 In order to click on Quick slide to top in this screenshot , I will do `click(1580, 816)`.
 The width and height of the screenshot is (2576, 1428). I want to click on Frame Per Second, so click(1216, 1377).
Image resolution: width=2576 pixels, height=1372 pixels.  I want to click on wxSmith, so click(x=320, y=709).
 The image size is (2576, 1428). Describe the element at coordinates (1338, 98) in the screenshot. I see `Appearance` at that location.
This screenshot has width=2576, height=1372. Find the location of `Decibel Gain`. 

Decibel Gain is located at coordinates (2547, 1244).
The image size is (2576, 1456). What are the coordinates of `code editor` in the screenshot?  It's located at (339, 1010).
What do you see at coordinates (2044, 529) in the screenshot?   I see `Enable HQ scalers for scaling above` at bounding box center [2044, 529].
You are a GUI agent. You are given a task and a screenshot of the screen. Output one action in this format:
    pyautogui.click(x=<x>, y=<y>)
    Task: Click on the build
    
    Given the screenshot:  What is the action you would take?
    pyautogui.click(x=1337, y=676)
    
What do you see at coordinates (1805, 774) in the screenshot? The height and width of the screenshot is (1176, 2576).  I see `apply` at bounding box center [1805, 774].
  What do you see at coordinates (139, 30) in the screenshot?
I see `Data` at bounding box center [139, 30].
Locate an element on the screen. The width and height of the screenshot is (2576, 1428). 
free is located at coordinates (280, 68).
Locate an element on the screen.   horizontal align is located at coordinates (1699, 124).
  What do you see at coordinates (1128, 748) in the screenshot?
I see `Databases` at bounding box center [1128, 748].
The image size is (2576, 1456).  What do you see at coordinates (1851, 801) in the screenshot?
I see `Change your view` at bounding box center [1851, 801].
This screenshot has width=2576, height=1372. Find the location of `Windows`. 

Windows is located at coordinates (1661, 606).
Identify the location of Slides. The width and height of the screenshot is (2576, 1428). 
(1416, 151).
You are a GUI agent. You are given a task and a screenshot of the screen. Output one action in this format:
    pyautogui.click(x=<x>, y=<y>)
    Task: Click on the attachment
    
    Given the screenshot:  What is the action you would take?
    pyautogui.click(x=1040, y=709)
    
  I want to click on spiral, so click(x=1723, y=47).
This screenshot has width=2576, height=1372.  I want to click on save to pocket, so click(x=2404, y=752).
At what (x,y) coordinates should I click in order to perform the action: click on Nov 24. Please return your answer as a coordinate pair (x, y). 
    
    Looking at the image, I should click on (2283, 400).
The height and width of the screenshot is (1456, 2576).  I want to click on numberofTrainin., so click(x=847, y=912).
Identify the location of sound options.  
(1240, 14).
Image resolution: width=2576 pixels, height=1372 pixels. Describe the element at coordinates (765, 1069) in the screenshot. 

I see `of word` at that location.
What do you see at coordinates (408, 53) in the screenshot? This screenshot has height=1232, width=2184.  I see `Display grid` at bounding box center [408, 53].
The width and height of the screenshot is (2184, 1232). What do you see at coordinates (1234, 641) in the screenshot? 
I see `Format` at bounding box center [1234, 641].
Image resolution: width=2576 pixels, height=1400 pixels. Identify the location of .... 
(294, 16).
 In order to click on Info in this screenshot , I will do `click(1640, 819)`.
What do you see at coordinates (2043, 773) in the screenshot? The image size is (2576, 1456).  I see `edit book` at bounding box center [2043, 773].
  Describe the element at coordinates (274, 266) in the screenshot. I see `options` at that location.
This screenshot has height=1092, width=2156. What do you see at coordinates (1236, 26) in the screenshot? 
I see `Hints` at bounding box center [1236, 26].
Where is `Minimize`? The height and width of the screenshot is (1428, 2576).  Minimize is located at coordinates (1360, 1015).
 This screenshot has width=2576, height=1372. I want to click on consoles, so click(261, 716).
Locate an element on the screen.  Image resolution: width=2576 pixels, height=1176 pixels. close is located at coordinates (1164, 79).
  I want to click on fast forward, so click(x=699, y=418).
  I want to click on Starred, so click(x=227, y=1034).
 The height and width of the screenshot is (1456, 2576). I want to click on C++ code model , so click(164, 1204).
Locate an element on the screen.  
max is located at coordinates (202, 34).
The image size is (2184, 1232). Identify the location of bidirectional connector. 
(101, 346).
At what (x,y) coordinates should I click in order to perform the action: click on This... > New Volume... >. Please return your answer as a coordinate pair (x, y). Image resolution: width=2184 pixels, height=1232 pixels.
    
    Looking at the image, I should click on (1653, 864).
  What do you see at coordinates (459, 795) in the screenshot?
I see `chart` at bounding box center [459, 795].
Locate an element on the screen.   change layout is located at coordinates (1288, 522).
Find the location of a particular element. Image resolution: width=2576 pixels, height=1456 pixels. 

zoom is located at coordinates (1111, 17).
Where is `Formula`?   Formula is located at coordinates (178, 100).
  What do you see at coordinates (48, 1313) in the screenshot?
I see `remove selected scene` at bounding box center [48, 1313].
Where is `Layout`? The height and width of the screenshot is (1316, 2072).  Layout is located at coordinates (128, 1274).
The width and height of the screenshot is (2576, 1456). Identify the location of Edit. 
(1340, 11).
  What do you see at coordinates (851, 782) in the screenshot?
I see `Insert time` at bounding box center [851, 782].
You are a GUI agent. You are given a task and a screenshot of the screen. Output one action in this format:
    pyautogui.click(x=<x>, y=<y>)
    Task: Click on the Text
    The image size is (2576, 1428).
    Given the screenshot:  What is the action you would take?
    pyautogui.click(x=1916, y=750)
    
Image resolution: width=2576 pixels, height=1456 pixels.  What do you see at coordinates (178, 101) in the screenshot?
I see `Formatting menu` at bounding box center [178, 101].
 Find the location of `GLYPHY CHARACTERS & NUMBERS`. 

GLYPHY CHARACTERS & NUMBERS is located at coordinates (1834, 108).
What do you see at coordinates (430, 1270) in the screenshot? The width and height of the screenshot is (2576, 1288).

What is needed. Collect every line of the records above that contains the word "Where", and copy each of those lines in full.

Expected answer.
Where is `Minimize`? The height and width of the screenshot is (1428, 2576).  Minimize is located at coordinates (1360, 1015).
Where is `Formula`?   Formula is located at coordinates (178, 100).
Where is `Layout`? The height and width of the screenshot is (1316, 2072).  Layout is located at coordinates (128, 1274).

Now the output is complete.